As expected, South Carolina on Friday said it is appealing a federal judge’s refusal to force the Department of Energy to pay $200 million in fines for failing to remove weapon-usable plutonium from the state.
That is according to a notice of appeal filed with the U.S. Court of Federal Claims. The state had not filed the text of its appeal at deadline for Weapons Complex Morning Briefing.
Last week, Federal Claims Court Judge Margaret Sweeney said Congress must specifically appropriate federal funding for DOE and its semiautonomous National Nuclear Security Administration (NNSA) to spend on the fines sought by South Carolina. The state had argued the NNSA can pay the fines using money already provided by Congress to the agency’s Material Disposition account.

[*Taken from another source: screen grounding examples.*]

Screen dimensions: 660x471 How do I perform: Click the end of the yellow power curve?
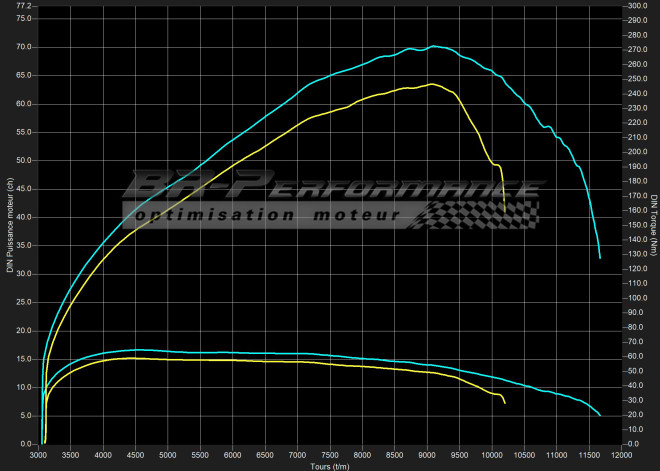pyautogui.click(x=505, y=210)
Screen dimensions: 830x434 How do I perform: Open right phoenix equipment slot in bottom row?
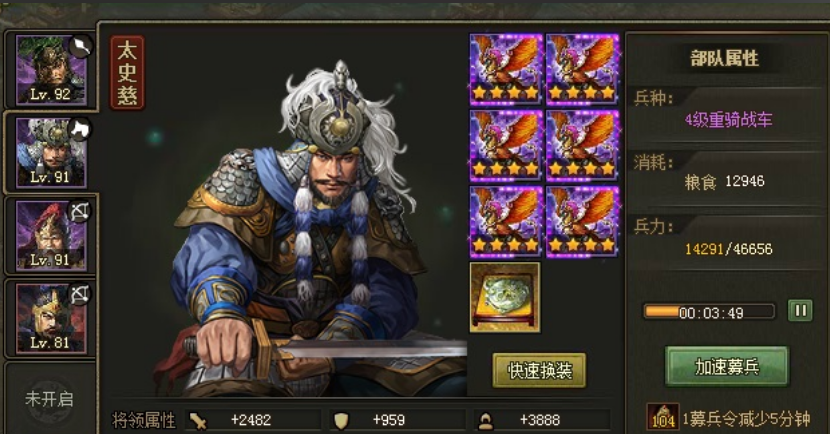[582, 222]
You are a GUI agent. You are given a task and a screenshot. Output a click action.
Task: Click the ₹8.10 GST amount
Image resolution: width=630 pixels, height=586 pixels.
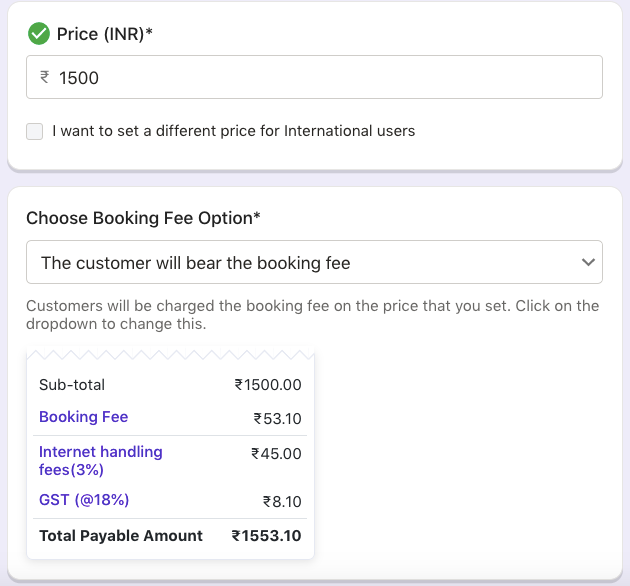tap(282, 502)
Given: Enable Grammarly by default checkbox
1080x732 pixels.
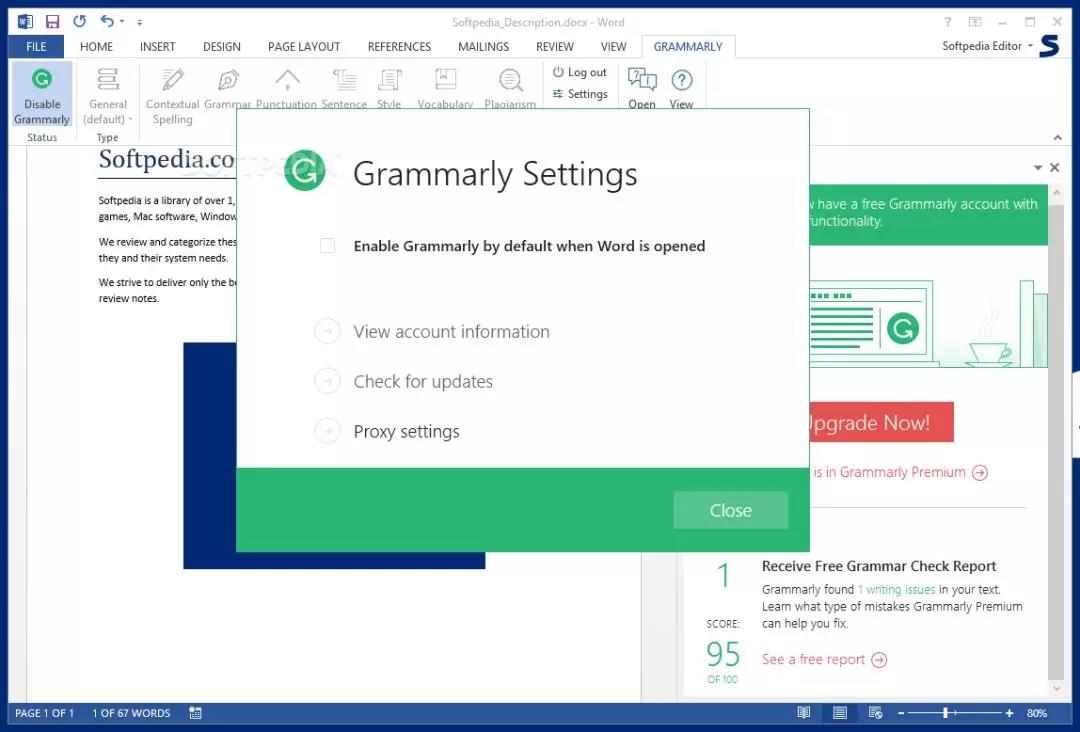Looking at the screenshot, I should click(x=327, y=246).
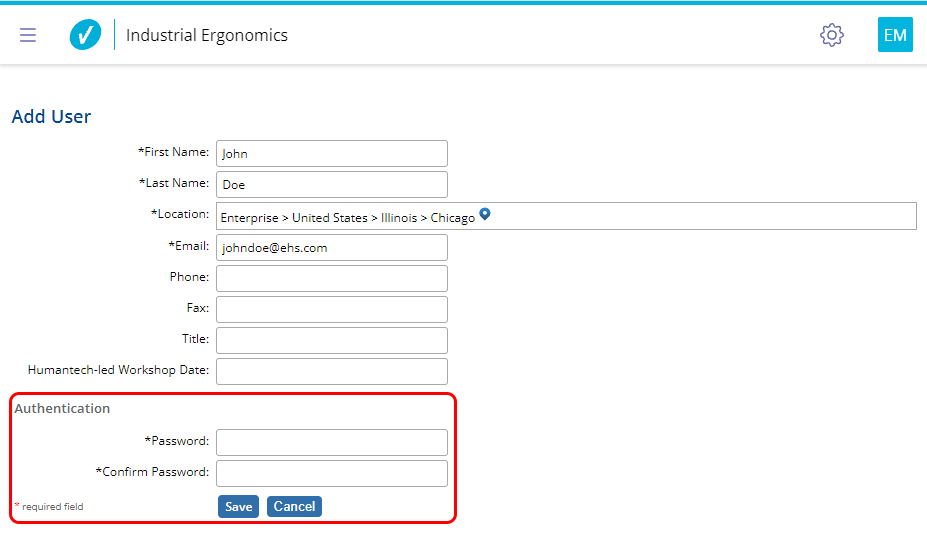Select the Humantech-led Workshop Date field
The image size is (927, 539).
point(332,371)
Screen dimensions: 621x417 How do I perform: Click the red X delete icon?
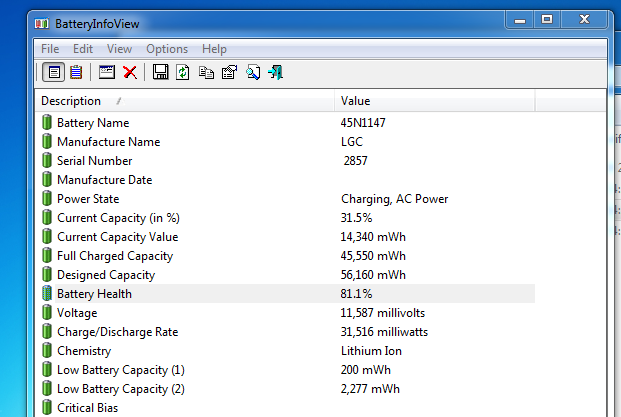(x=130, y=72)
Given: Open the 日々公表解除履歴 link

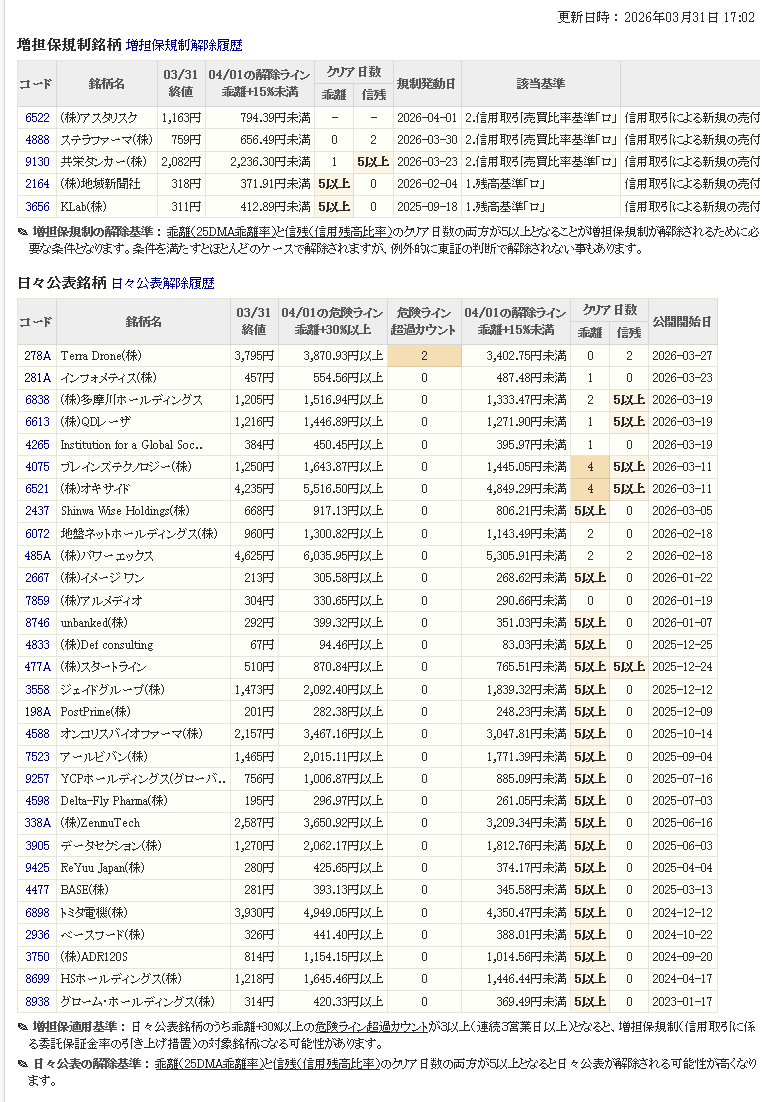Looking at the screenshot, I should (x=162, y=283).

South Carolina sued the NNSA in 2016 after the agency missed a legal deadline to either start removing the plutonium from the state by Jan. 1 of that year, or convert the weapon-grade material into fuel for commercial nuclear reactors using the since-canceled Mixed Oxide Fuel Fabrication Facility (MFFF) at the Savannah River Site.
The same law that required the NNSA to process or remove the plutonium also required the agency to pay South Carolina up to $100 million a year in fines for every year the federal government did not do something with the plutonium.
South Carolina eventually split its case into two separate lawsuits: one in the Court of Federal Claims to pursue the fines, another in U.S. District Court to pursue removal of the plutonium.
South Carolina lost the case in the Claims Court last week, but the District Court in 2017 ordered the NNSA to remove 1 metric ton of plutonium from South Carolina. The agency announced in August that it had removed all of the material. The NNSA has said it last year sent half the material to the Nevada National Security Site. The other half was to go to the Pantex Plant in Amarillo, Texas, though the NNSA has not confirmed that this material is actually there.